* _LISTA DE TAREAS_
(a) Indica si cada afirmación concuerda con el texto sobre Ceuta y responde sí o no, citando literalmente las palabras del texto que lo deciden: (i) El debate se considera bueno y saludable. (ii) El debate debe hacerse con la menor intensidad posible. (iii) Es posible pensar bien atenazado por el miedo.
(b) Extrae sin cambios del texto sobre Ceuta el fragmento que va desde "Necesitamos calma. Ceuta" hasta "los seres humanos.".
(c) Resume el texto sobre Ceuta en dos oraciones.

* _TEXTO DADO_
┄┄┄┄┄┄┄┄┄┄

Necesitamos calma. Ceuta vive en un estado de permanente ofuscación. La suma de una serie de fenómenos diversos coincidentes en el tiempo, ha inundado nuestro espacio público de crispación irracional que envenena preocupantemente la convivencia. El debate es bueno y saludable, entre otros motivos porque es la razón de ser de la democracia y de la cooperación entre los seres humanos.
Y puede (y debe) hacerse con la mayor intensidad posible. La pasión es la expresión emocional de las convicciones que cada cual anida como anhelo colectivo. El problema surge cuando se pierde la conexión entre la voz y la razón.
En ese momento, cualquier debate carece de sentido, porque es imposible que germine conclusión alguna. Cuando no somos capaces de hilvanar argumentos sustentados en la realidad objetiva, nos hemos instalado en un estado de barbarie alimentado por los instintos más primarios. A menudo disgregadores y violentos.
No se puede pensar atenazado por el miedo. Este estado de catatonia intelectual puede producirse de una manera casual o inducida por algún grupo social convencido de obtener ventajas o privilegios derivados. En cualquiera de los casos, se trata de un fracaso terrible. Esto no está pasando a los cutíes con el fenómeno de la presencia de menores extranjeros no acompañados en nuestra Ciudad.

┄┄┄┄┄┄┄┄┄┄

* _DATOS_
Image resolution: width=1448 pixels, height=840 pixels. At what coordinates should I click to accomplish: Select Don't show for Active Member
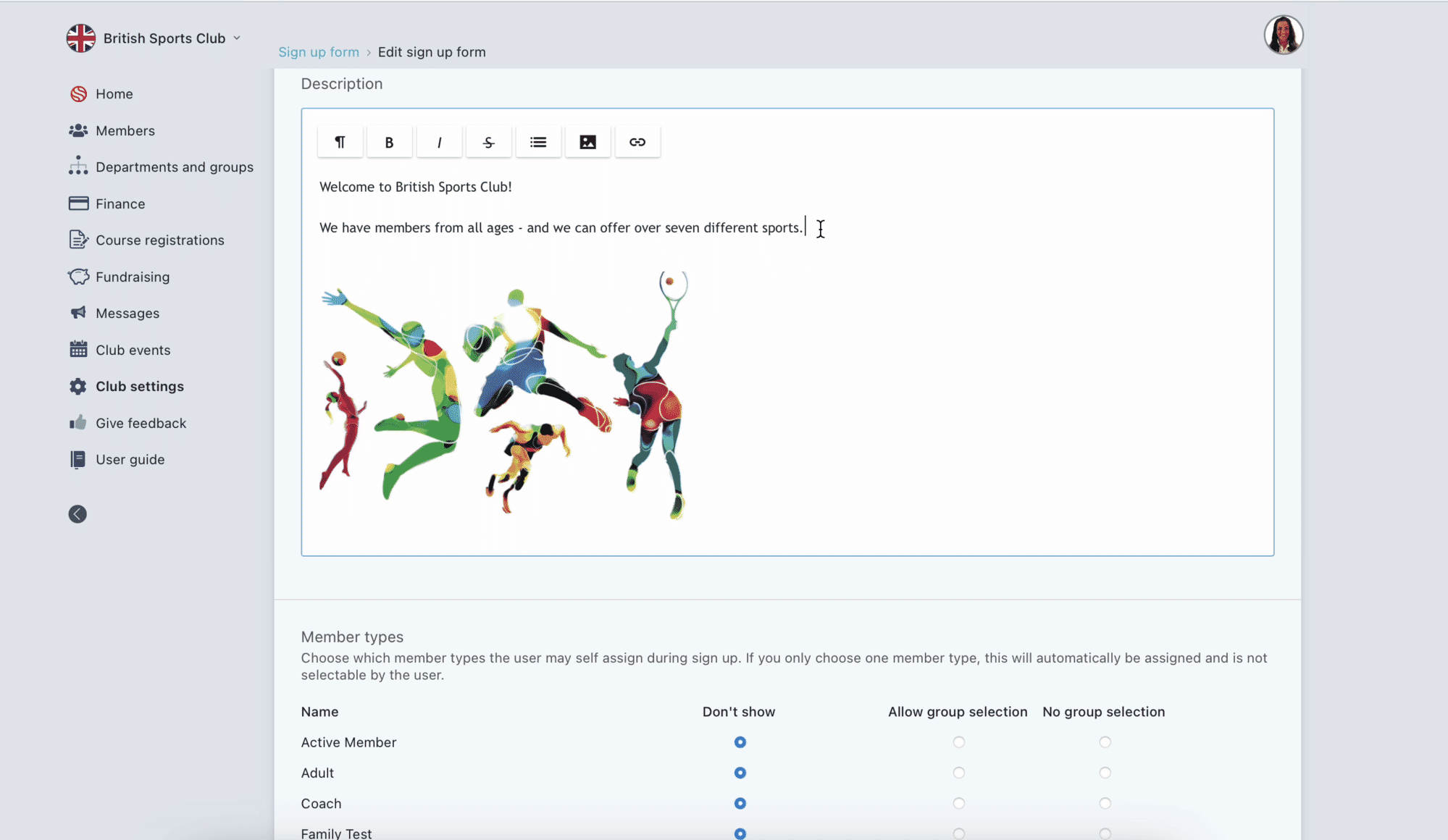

┄┄┄┄┄┄┄┄┄┄

* _RESPUESTAS_
(a)
(i) Sí: "El debate es bueno y saludable".
(ii) No: "Y puede (y debe) hacerse con la mayor intensidad posible."
(iii) No: "No se puede pensar atenazado por el miedo."

(b)
Necesitamos calma. Ceuta vive en un estado de permanente ofuscación. La suma de una serie de fenómenos diversos coincidentes en el tiempo, ha inundado nuestro espacio público de crispación irracional que envenena preocupantemente la convivencia. El debate es bueno y saludable, entre otros motivos porque es la razón de ser de la democracia y de la cooperación entre los seres humanos.

(c) Ceuta vive en un estado de permanente ofuscación, con una crispación irracional que envenena la convivencia, aunque el debate es bueno y saludable y puede hacerse con intensidad. El problema surge cuando se pierde la conexión entre la voz y la razón, porque entonces cualquier debate carece de sentido y no se puede pensar atenazado por el miedo.